Low Quality Facts. He's one of the best things on Mastodon these days.

[–] Kichae@lemmy.ca 15 points 9 months ago

Yeah, product managers and executives will never find a performance metric they won't immediately pollute. They seem totally immune to the idea that once you start trying to directly impact them, they lose all meaning.

When I was interviewing for my first job in the video games industry, I came across an anecdote that spelled the whole thing out to me. Some game team discovered that players who completed their tutorial in under X amount of minutes (let's say 10, to have a concrete number to play with) where significantly more likely to make an in-game purchase (I worked in mobile gaming). So, the team was instructed to reduce the length of the tutorial so that almost anyone could complete it in 10 minutes or less.

Weirdly enough, this did not work.

Decision makers who "use data" to "drive decisions" seem to totally lack the ability to consider what the data means, who their customers are, or why people behave in the ways that they do.

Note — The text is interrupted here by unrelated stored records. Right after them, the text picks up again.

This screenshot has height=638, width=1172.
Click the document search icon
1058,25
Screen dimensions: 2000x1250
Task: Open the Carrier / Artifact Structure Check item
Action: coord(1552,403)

It's exhausting.

[–] Kichae@lemmy.ca 12 points 9 months ago (2 children)

One of the things that I think we can make better use of here is partnerships with other groups (communities, magazines, what have you). This is especially useful with other on-server groups, for several reasons, but it's generally applicable. Building a web of trust and engagement can go a long way. Obviously, forced, artifical engagement-for-engagement isn't the goal, but creating a sense of "these are other spaces we support" can be big.

Personally, I'm a proponent of themed servers, but that's a step earlier than what we're talking about here. But having servers focused on certain topics can help keep moderators and admins engaged, potentially reduce inter-node communication, reduce federation issues, etc. Plus, it comes with some of that "trust network" built right in.

[–] Kichae@lemmy.ca 5 points 9 months ago

Apparently the guy holding the server keys up and disappeared, and the sysadmin left. Without the former, they can't get a new latter.

[–] Kichae@lemmy.ca 66 points 9 months ago* (last edited 9 months ago) (7 children)

Ubisoft isn't a coherent entity. It doesn't want anything.

I don't say this to be glib, or to "well acshually" anything. I say it because it's core to their issues. The place is a snake pit, where anyone with any kind of sway is trying to Game-of-Thrones themselves into higher positions of power and prestige. The people who are supposed to be helping you make better games are actually just focused on getting some kind of win over Jean-Michelle over on that other project, so that when the time comes to jump to a different position, you have the social capital.

This involves focusing on increasingly niche performance KPIs that change at the drop of a hat. I'm talking really boutique vanity metrics that have nothing to do with enjoyment or sales.

On the business end of things, it also means real geniuses saying things like "streamers should have to get licensing agreements before using out games", and saying so publicly enough that everybody in the company hears that you've said it.

And this is without even touching on the sexual assault and harassment allegations, or the abuses of power.

Thr company cannot want anything because its constituent parts are too distracted by and busy with self-interested civil war, rather than working together to establish any kind of coherence.

Ubisoft isn't a video game publisher. They're an office politics survival game. I'm very glad I got out of there when I did.

[–] Kichae@lemmy.ca 26 points 9 months ago

Ignoring how wrong he is on that point...

Why is he even bringing it up? Like, ok, what if the Nazis were socialists? What does that have to do with him, and his position, right now? How is this in any way relevant to Canada, federally, today?

Like, it's really weird that he's talking about this. We should be highlighting out weird it is.